## REQUIRED WORK
Lines from the one containing "572x512 pixels." to the end of the records, both ends included and exactly as written, are the whole answer, and no pictures go in it.

---

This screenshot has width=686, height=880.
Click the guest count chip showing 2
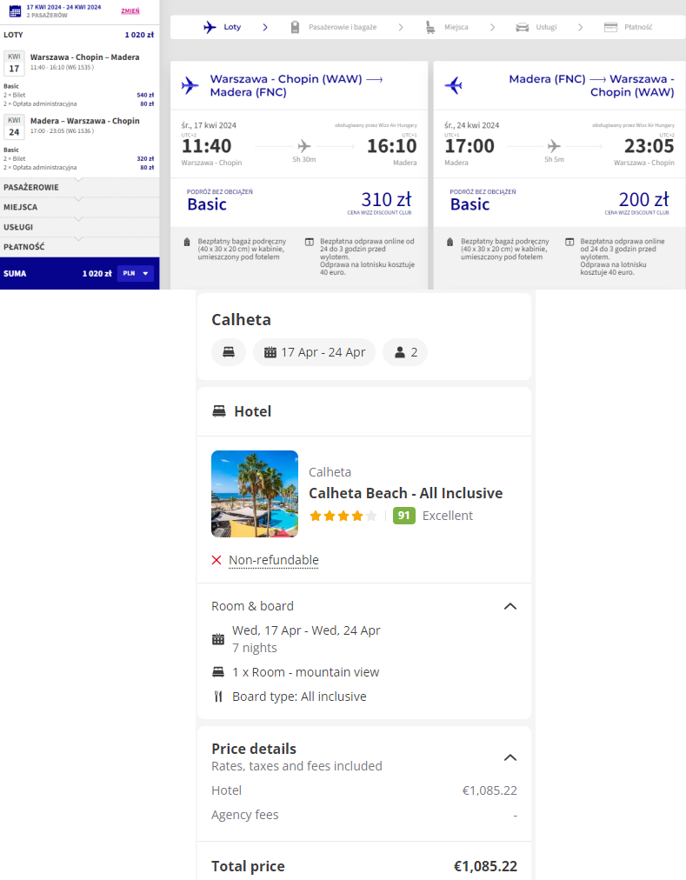click(405, 352)
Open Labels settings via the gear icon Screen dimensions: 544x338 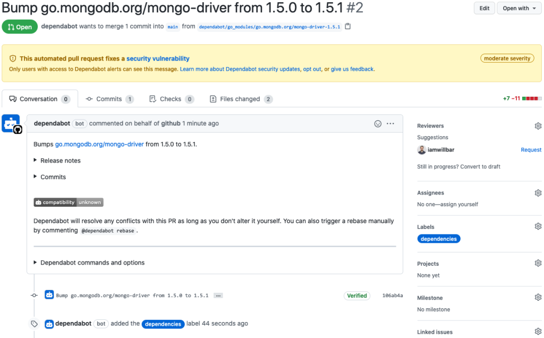[538, 226]
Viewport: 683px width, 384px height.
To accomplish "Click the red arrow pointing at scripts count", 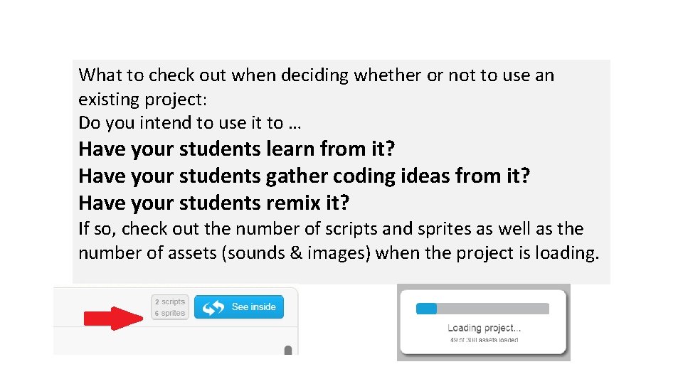I will coord(113,319).
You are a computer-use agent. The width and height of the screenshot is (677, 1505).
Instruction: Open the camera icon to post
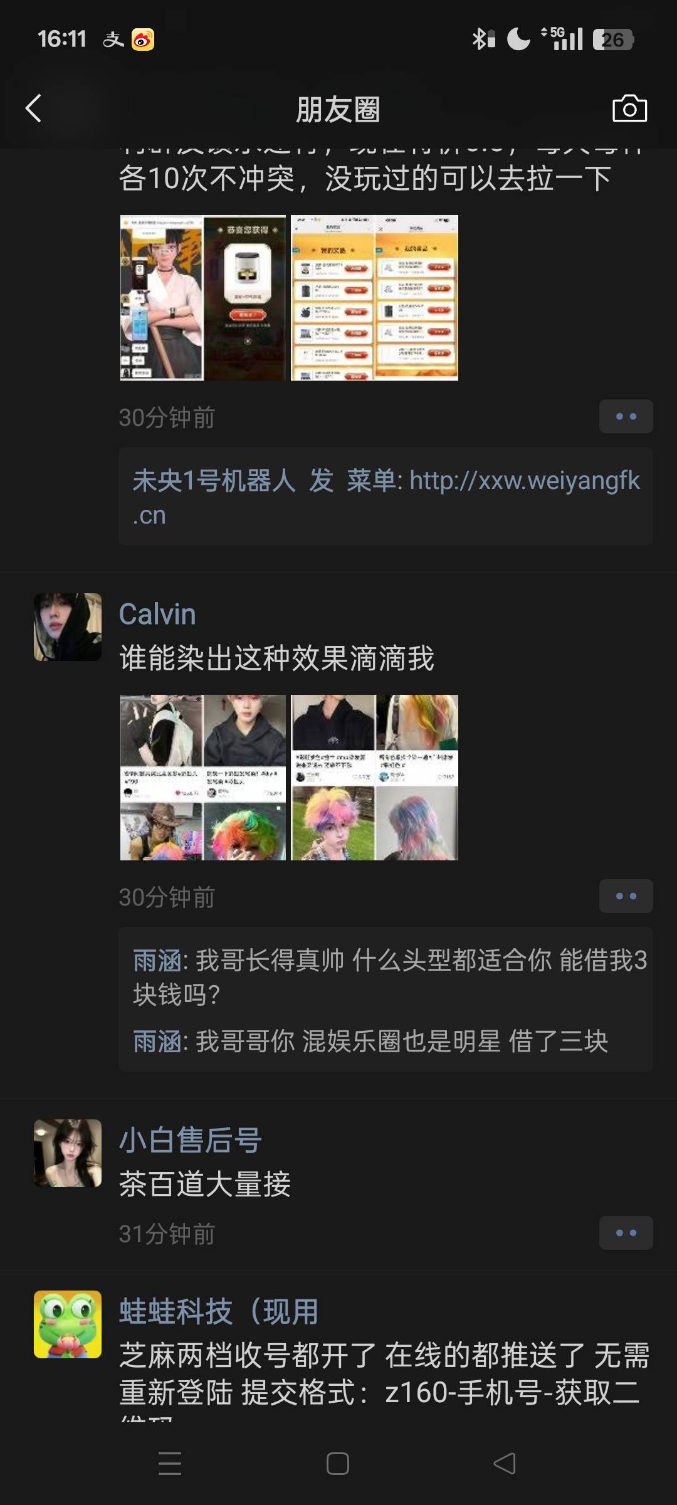tap(629, 108)
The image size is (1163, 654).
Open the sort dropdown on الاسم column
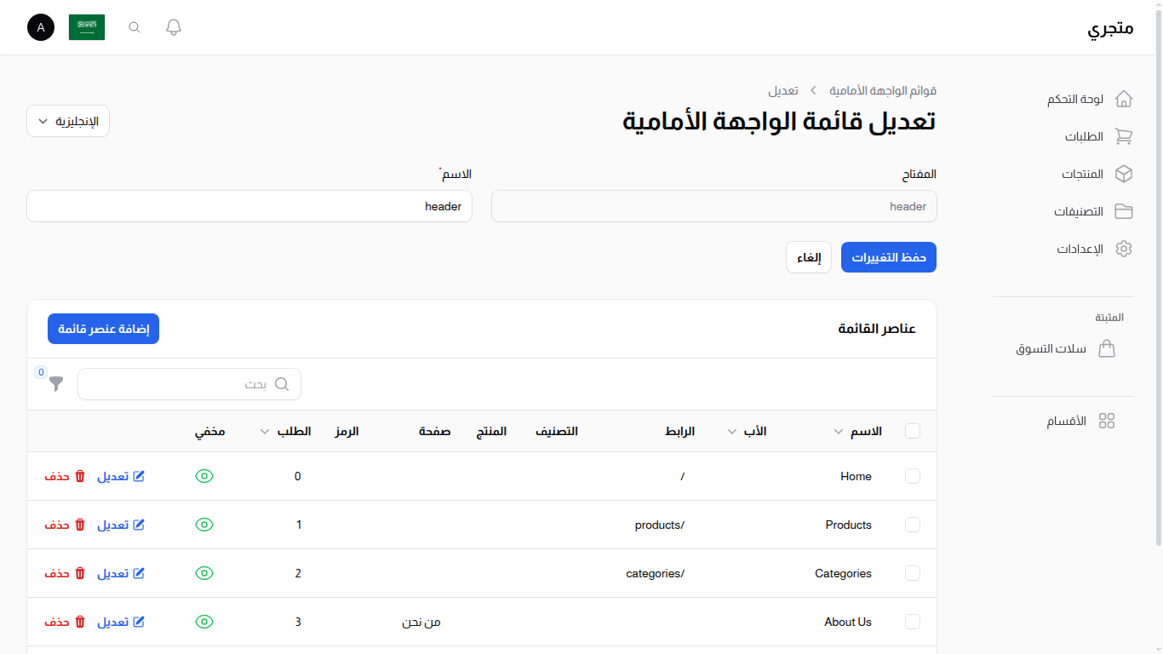coord(839,431)
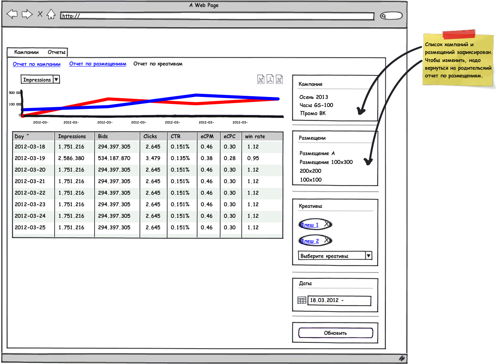Screen dimensions: 496x364
Task: Switch to the Отчеты tab
Action: coord(56,52)
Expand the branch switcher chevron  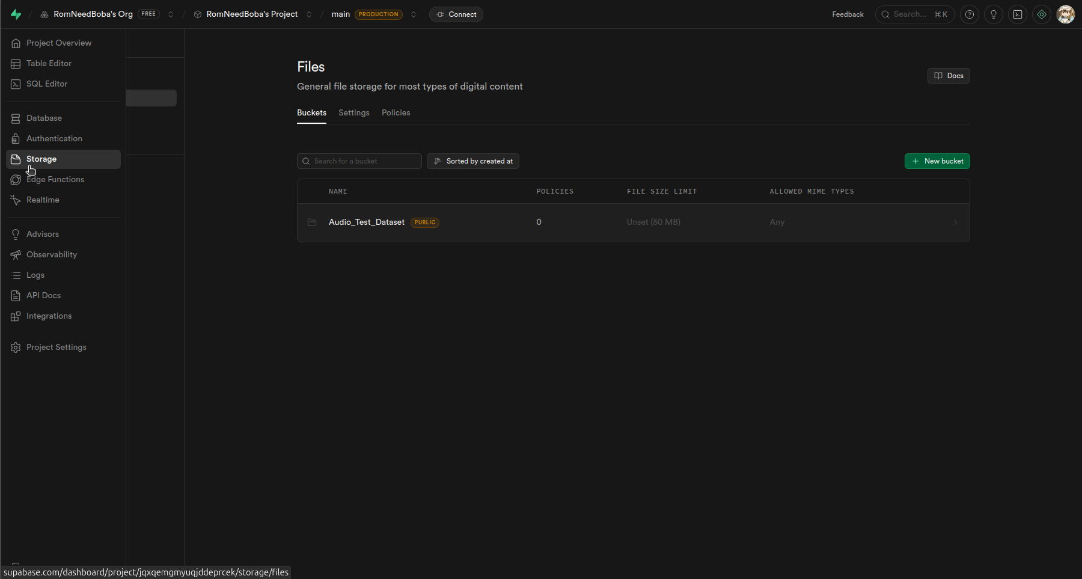tap(414, 14)
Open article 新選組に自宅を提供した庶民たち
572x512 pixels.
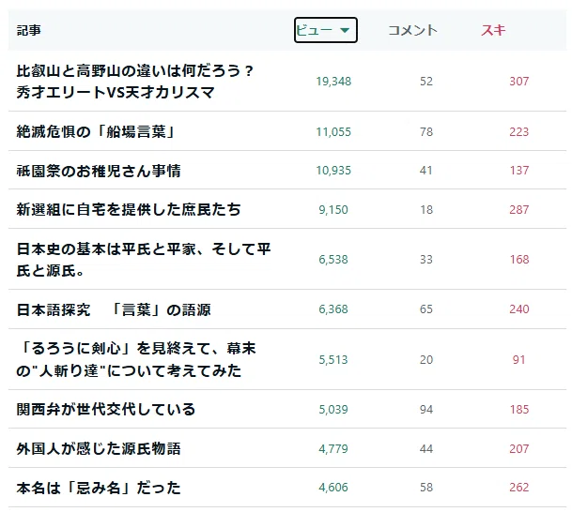(x=129, y=209)
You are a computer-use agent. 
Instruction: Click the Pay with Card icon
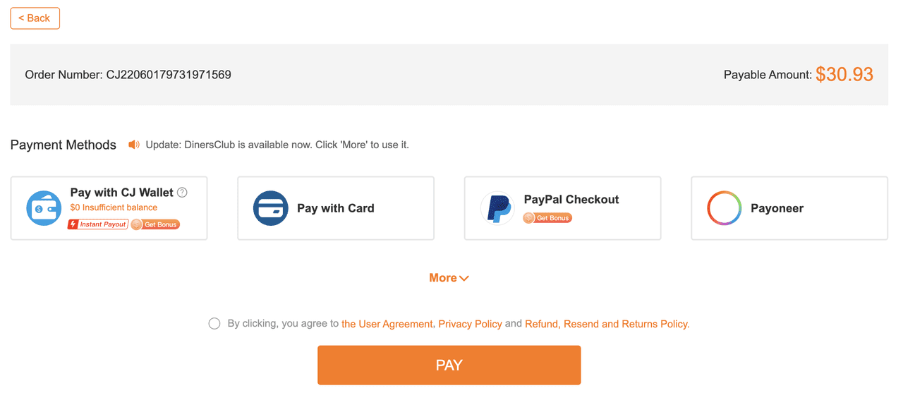click(x=271, y=208)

---

## EXERCISE SOLUTION
572x512 pixels.
(x=129, y=209)
You are a computer-use agent. 
Instruction: Click the Pay with Card icon
click(x=271, y=208)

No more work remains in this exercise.